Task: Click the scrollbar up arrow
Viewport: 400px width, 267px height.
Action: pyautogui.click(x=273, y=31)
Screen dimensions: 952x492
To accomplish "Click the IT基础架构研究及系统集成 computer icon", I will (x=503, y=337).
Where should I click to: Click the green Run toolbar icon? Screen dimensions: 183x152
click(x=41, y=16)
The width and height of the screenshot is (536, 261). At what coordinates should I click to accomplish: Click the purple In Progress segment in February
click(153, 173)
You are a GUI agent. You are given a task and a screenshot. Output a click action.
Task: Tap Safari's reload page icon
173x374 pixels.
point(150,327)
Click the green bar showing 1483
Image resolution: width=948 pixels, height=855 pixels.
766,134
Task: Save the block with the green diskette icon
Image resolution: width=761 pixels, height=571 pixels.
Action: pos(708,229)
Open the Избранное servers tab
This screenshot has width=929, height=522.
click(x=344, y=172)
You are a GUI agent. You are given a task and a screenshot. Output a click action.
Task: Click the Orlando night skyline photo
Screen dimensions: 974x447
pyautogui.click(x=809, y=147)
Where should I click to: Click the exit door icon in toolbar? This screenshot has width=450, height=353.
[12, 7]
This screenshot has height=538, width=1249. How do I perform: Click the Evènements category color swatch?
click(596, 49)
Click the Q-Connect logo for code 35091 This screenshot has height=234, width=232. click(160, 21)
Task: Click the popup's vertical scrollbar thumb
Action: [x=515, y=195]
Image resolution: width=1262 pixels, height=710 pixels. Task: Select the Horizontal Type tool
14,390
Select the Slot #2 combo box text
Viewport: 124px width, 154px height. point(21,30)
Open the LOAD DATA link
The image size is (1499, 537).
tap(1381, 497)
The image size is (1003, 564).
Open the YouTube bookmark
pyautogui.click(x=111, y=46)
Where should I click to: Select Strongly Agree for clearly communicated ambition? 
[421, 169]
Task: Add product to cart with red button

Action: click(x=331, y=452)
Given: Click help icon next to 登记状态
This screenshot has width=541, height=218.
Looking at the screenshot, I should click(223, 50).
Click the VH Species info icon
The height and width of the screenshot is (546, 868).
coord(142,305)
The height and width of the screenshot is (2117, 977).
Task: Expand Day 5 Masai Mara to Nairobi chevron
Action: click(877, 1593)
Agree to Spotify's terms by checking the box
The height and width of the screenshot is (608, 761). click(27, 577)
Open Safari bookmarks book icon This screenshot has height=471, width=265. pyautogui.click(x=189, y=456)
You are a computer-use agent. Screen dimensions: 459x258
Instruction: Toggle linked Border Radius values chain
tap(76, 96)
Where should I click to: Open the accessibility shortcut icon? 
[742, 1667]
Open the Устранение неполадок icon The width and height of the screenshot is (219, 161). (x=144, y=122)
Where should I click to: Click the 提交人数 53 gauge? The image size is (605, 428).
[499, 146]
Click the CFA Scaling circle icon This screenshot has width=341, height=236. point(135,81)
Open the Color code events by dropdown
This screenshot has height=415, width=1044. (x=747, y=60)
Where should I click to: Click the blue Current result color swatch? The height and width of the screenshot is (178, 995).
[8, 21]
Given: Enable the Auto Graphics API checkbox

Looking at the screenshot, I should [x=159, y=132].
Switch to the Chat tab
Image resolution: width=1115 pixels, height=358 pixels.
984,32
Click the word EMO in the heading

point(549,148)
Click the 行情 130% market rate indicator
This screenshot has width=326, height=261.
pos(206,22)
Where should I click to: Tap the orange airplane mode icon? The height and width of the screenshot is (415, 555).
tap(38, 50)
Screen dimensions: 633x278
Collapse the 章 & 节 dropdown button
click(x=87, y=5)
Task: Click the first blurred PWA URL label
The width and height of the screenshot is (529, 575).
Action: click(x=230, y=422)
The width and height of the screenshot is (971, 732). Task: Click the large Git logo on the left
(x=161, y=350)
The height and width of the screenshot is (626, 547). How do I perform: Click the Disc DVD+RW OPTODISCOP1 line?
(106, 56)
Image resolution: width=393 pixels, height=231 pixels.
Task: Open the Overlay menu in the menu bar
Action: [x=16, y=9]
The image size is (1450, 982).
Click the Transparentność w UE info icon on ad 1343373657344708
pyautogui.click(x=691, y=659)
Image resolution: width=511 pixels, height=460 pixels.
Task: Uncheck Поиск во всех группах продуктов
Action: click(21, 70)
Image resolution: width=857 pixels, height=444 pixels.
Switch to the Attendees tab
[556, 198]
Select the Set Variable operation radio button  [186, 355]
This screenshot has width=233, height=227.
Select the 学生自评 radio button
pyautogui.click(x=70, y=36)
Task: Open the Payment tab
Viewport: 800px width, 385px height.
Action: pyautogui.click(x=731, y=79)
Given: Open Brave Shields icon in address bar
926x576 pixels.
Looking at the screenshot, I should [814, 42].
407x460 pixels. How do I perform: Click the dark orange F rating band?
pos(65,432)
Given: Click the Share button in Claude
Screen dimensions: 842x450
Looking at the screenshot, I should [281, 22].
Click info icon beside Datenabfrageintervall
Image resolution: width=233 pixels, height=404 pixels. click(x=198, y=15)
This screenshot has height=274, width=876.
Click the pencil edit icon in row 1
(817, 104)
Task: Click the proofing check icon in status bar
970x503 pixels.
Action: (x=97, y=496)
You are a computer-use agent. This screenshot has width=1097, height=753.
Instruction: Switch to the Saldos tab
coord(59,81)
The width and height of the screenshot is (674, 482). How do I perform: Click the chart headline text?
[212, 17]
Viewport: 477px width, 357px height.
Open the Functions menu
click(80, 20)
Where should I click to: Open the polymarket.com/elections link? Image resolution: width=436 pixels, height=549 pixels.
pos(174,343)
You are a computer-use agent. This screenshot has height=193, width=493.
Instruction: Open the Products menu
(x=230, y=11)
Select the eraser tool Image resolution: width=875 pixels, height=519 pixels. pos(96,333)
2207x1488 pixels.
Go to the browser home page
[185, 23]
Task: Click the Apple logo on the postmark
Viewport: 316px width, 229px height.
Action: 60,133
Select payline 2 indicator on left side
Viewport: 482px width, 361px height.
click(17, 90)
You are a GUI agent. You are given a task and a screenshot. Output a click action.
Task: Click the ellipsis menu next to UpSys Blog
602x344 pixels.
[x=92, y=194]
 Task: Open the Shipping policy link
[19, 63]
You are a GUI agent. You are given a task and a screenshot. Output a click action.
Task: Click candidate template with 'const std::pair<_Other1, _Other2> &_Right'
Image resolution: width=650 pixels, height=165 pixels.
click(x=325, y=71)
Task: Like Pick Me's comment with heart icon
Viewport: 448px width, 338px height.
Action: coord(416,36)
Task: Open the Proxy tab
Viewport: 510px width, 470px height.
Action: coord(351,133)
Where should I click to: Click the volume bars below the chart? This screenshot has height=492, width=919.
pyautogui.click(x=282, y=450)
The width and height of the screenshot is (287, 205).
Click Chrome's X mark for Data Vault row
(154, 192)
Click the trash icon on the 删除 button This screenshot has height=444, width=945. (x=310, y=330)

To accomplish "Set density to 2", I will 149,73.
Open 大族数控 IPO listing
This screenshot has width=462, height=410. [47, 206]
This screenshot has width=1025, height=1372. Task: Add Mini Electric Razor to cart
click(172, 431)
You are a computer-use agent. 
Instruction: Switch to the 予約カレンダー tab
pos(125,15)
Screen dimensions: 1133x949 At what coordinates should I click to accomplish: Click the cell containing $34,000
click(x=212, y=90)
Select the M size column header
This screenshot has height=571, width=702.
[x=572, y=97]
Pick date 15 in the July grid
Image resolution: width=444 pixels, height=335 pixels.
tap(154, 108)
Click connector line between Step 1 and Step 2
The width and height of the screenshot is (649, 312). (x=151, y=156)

**Instructions for the task:**
Each line above should be reproduced exactly, with nothing omitted.

**Answer box:**
Task: Click the scrollbar up arrow
Viewport: 400px width, 267px height.
Action: pyautogui.click(x=273, y=31)
Screen dimensions: 952x492
To accomplish "Click the IT基础架构研究及系统集成 computer icon", I will (x=503, y=337).
Where should I click to: Click the green Run toolbar icon? Screen dimensions: 183x152
click(x=41, y=16)
The width and height of the screenshot is (536, 261). At what coordinates should I click to accomplish: Click the purple In Progress segment in February
click(153, 173)
You are a GUI agent. You are given a task and a screenshot. Output a click action.
Task: Tap Safari's reload page icon
173x374 pixels.
point(150,327)
Click the green bar showing 1483
Image resolution: width=948 pixels, height=855 pixels.
766,134
Task: Save the block with the green diskette icon
Image resolution: width=761 pixels, height=571 pixels.
Action: pos(708,229)
Open the Избранное servers tab
This screenshot has width=929, height=522.
click(x=344, y=172)
You are a GUI agent. You are given a task and a screenshot. Output a click action.
Task: Click the Orlando night skyline photo
Screen dimensions: 974x447
pyautogui.click(x=809, y=147)
Where should I click to: Click the exit door icon in toolbar? This screenshot has width=450, height=353.
[12, 7]
This screenshot has height=538, width=1249. How do I perform: Click the Evènements category color swatch?
click(596, 49)
Click the Q-Connect logo for code 35091 This screenshot has height=234, width=232. click(160, 21)
Task: Click the popup's vertical scrollbar thumb
Action: [x=515, y=195]
Image resolution: width=1262 pixels, height=710 pixels. Task: Select the Horizontal Type tool
14,390
Select the Slot #2 combo box text
Viewport: 124px width, 154px height. point(21,30)
Open the LOAD DATA link
The image size is (1499, 537).
tap(1381, 497)
The image size is (1003, 564).
Open the YouTube bookmark
pyautogui.click(x=111, y=46)
Where should I click to: Select Strongly Agree for clearly communicated ambition? 
[421, 169]
Task: Add product to cart with red button

Action: click(x=331, y=452)
Given: Click help icon next to 登记状态
This screenshot has width=541, height=218.
Looking at the screenshot, I should click(223, 50).
Click the VH Species info icon
The height and width of the screenshot is (546, 868).
coord(142,305)
The height and width of the screenshot is (2117, 977).
Task: Expand Day 5 Masai Mara to Nairobi chevron
Action: click(877, 1593)
Agree to Spotify's terms by checking the box
The height and width of the screenshot is (608, 761). click(27, 577)
Open Safari bookmarks book icon This screenshot has height=471, width=265. pyautogui.click(x=189, y=456)
You are a computer-use agent. Screen dimensions: 459x258
Instruction: Toggle linked Border Radius values chain
tap(76, 96)
Where should I click to: Open the accessibility shortcut icon? 
[742, 1667]
Open the Устранение неполадок icon The width and height of the screenshot is (219, 161). (x=144, y=122)
Where should I click to: Click the 提交人数 53 gauge? The image size is (605, 428).
[499, 146]
Click the CFA Scaling circle icon This screenshot has width=341, height=236. point(135,81)
Open the Color code events by dropdown
This screenshot has height=415, width=1044. (x=747, y=60)
Where should I click to: Click the blue Current result color swatch? The height and width of the screenshot is (178, 995).
[8, 21]
Given: Enable the Auto Graphics API checkbox

Looking at the screenshot, I should [x=159, y=132].
Switch to the Chat tab
Image resolution: width=1115 pixels, height=358 pixels.
984,32
Click the word EMO in the heading

point(549,148)
Click the 行情 130% market rate indicator
This screenshot has width=326, height=261.
pos(206,22)
Where should I click to: Tap the orange airplane mode icon? The height and width of the screenshot is (415, 555).
tap(38, 50)
Screen dimensions: 633x278
Collapse the 章 & 节 dropdown button
click(x=87, y=5)
Task: Click the first blurred PWA URL label
The width and height of the screenshot is (529, 575).
Action: click(x=230, y=422)
The width and height of the screenshot is (971, 732). Task: Click the large Git logo on the left
(x=161, y=350)
The height and width of the screenshot is (626, 547). How do I perform: Click the Disc DVD+RW OPTODISCOP1 line?
(106, 56)
Image resolution: width=393 pixels, height=231 pixels.
Task: Open the Overlay menu in the menu bar
Action: [x=16, y=9]
The image size is (1450, 982).
Click the Transparentność w UE info icon on ad 1343373657344708
pyautogui.click(x=691, y=659)
Image resolution: width=511 pixels, height=460 pixels.
Task: Uncheck Поиск во всех группах продуктов
Action: click(21, 70)
Image resolution: width=857 pixels, height=444 pixels.
Switch to the Attendees tab
[556, 198]
Select the Set Variable operation radio button  [186, 355]
This screenshot has width=233, height=227.
Select the 学生自评 radio button
pyautogui.click(x=70, y=36)
Task: Open the Payment tab
Viewport: 800px width, 385px height.
Action: pyautogui.click(x=731, y=79)
Given: Open Brave Shields icon in address bar
926x576 pixels.
Looking at the screenshot, I should [814, 42].
407x460 pixels. How do I perform: Click the dark orange F rating band?
pos(65,432)
Given: Click the Share button in Claude
Screen dimensions: 842x450
Looking at the screenshot, I should [281, 22].
Click info icon beside Datenabfrageintervall
Image resolution: width=233 pixels, height=404 pixels. click(x=198, y=15)
This screenshot has height=274, width=876.
Click the pencil edit icon in row 1
(817, 104)
Task: Click the proofing check icon in status bar
970x503 pixels.
Action: (x=97, y=496)
You are a computer-use agent. This screenshot has width=1097, height=753.
Instruction: Switch to the Saldos tab
coord(59,81)
The width and height of the screenshot is (674, 482). How do I perform: Click the chart headline text?
[212, 17]
Viewport: 477px width, 357px height.
Open the Functions menu
click(80, 20)
Where should I click to: Open the polymarket.com/elections link? Image resolution: width=436 pixels, height=549 pixels.
pos(174,343)
You are a computer-use agent. This screenshot has height=193, width=493.
Instruction: Open the Products menu
(x=230, y=11)
Select the eraser tool Image resolution: width=875 pixels, height=519 pixels. pos(96,333)
2207x1488 pixels.
Go to the browser home page
[185, 23]
Task: Click the Apple logo on the postmark
Viewport: 316px width, 229px height.
Action: 60,133
Select payline 2 indicator on left side
Viewport: 482px width, 361px height.
click(17, 90)
You are a GUI agent. You are given a task and a screenshot. Output a click action.
Task: Click the ellipsis menu next to UpSys Blog
602x344 pixels.
[x=92, y=194]
 Task: Open the Shipping policy link
[19, 63]
You are a GUI agent. You are given a task and a screenshot. Output a click action.
Task: Click candidate template with 'const std::pair<_Other1, _Other2> &_Right'
Image resolution: width=650 pixels, height=165 pixels.
click(x=325, y=71)
Task: Like Pick Me's comment with heart icon
Viewport: 448px width, 338px height.
Action: coord(416,36)
Task: Open the Proxy tab
Viewport: 510px width, 470px height.
Action: coord(351,133)
Where should I click to: Click the volume bars below the chart? This screenshot has height=492, width=919.
pyautogui.click(x=282, y=450)
The width and height of the screenshot is (287, 205).
Click Chrome's X mark for Data Vault row
(154, 192)
Click the trash icon on the 删除 button This screenshot has height=444, width=945. (x=310, y=330)

To accomplish "Set density to 2", I will 149,73.
Open 大族数控 IPO listing
This screenshot has width=462, height=410. [47, 206]
This screenshot has width=1025, height=1372. Task: Add Mini Electric Razor to cart
click(172, 431)
You are a computer-use agent. 
Instruction: Switch to the 予約カレンダー tab
pos(125,15)
Screen dimensions: 1133x949 At what coordinates should I click to accomplish: Click the cell containing $34,000
click(x=212, y=90)
Select the M size column header
This screenshot has height=571, width=702.
[x=572, y=97]
Pick date 15 in the July grid
Image resolution: width=444 pixels, height=335 pixels.
tap(154, 108)
Click connector line between Step 1 and Step 2
The width and height of the screenshot is (649, 312). (x=151, y=156)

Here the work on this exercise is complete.